Yeah the future part was very rushed. But this series is about the prehistoric past.

And why weren't they allowed to bring the third child to Terra Nova? Shouldn't the future be happy to get rid of another mouth to feed? I get that they can't allow everyone to bring their extended families, but their own child? Mom was allowed to bring two stupid teenagers, but a five year old girl is too much of a burden for the colony?
They explained it in the movie. The government don't want to reward people for breaking the law.

and feeding dinosaurs. That scene was so stupid, why would the dinosaurs even care that a child is waving a twig with a few leaves when an entire tree is right in front of them? It's like me ignoring dinner and crawling under the table to eat a single pea out of the hands of a mouse. At least I have the excuse that a mouse offering a pea is really cute, but I doubt peanut brained dinosaurs said "Oh my god, that little ape is so adorable, just look at it Martha, it wants to feed us!!!":rolleyes:
:guffaw::guffaw:

Yeah, that scene was strange when I watch it. I was wondering the same exact thing as you, as many people I'm sure.
Heh, I figured that scene was intended to take her arm off
 
Whatever, the show sucked, I turned it off after 30 minutes. The writing is awful, at the start of the show the cops searching for the third kid seemed threatening and looking at the family's reaction I assumed the kid would be fed to the dogs or something, but then we find out the dad went to prison for attacking the cops and the punishment for having a third kid is ... A FINE! That's it? Why were they even trying to hide her? I would have just gone to the authorities, paid the fine upfront and raised her without my apartment being trashed.
Yeah the future part was very rushed. But this series is about the prehistoric past.
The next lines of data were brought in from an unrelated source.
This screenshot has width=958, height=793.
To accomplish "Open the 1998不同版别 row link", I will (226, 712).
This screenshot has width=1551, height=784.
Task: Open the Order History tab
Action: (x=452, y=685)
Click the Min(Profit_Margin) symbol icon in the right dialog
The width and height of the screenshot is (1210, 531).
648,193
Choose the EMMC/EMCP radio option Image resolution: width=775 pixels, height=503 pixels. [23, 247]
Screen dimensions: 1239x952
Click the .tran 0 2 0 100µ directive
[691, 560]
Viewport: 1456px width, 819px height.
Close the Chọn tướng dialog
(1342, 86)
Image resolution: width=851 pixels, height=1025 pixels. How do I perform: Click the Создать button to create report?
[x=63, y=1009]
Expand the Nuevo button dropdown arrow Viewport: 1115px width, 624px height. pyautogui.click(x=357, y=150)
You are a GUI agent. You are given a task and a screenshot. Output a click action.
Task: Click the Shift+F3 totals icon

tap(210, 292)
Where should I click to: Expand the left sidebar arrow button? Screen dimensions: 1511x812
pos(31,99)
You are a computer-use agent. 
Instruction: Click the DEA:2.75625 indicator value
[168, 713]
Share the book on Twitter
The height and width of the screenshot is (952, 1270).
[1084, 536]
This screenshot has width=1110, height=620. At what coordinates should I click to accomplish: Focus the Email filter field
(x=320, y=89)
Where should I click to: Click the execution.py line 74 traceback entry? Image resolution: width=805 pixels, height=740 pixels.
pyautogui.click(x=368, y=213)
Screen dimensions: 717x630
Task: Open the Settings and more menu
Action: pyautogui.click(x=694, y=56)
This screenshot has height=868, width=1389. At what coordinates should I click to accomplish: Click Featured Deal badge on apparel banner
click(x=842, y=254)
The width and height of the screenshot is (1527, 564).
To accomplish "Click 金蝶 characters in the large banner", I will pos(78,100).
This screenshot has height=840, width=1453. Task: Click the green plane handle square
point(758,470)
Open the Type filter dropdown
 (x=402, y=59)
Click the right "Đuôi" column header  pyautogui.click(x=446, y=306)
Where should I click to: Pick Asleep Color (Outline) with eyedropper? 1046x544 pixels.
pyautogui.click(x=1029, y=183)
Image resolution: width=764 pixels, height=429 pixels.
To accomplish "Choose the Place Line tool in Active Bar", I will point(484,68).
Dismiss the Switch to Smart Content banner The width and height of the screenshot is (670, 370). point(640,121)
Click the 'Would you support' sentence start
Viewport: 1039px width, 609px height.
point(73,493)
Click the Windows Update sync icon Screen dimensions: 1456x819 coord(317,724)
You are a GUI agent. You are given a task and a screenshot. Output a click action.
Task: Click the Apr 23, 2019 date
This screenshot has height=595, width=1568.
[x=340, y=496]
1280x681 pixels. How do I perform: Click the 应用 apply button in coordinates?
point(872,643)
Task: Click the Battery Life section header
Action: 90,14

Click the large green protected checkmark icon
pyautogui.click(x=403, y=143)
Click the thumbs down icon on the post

They explained it in the movie. The government don't want to reward people for breaking the law.

and feeding dinosaurs. That scene was so stupid, why would the dinosaurs even care that a child is waving a twig with a few leaves when an entire tree is right in front of them? It's like me ignoring dinner and crawling under the table to eat a single pea out of the hands of a mouse. At least I have the excuse that a mouse offering a pea is really cute, but I doubt peanut brained dinosaurs said "Oh my god, that little ape is so adorable, just look at it Martha, it wants to feed us!!!":rolleyes:
:guffaw::guffaw:

Yeah, that scene was strange when I watch it. I was wondering the same exact thing as you, as many people I'm sure.
Heh, I figured that scene was intended to take her arm off

That scene was "the Speilberg influence" as I'm pretty sure that was on of his signature must have scenes - "See kids, dinosaurs can be our friends..."

And if the producers need to make money, they acn always sell the oprning planet Earth shot to the japanese to be used in "Space Battleship Yamato II". ;)

Overall, it was okay. I don't think it's long for TV screens though as the budget must be enormous.
 
^Was enormous. Now they have all the sets built and no need to show the CGI future anymore. The most expensive part left is the dino's, and if Primeval can afford cgi dino's on a weekly basis, I am guessing this can.
 
Wait till the colonists discover you CAN travel two ways but the oppressive Government tells everyone it's a one-way trip so it can get rid of the malcontents through the gate. (speculation)
Just wait until Oro shows up to meddle and goes back through the gate at the end of the hour. :)
Sounds like we need Doc Brown's chalkboard explanation of alternate timelines to make some kind of appearance and set everyone straight.
 
Well the kids thought the markings looked "ancient", but the sixers state at the end of the episode that Lang's missing son is behind the markings.
Supposedly that's a change due to the revamped/expanded pilot (or so I read on another board). The version shown at Comic-Con ended after the Sixers got inside the camp and had their standoff with Lang. I don't know if that means the writers/producers changed their minds about the markings, or if they only pushed the explanation up sooner. (I'm inclined to think the former, since the first time wee see the symbols, they look etched into the rock with great precision and appear to be glowing gold. The secodn time, they're clrearly scratches scrawled into the surface.)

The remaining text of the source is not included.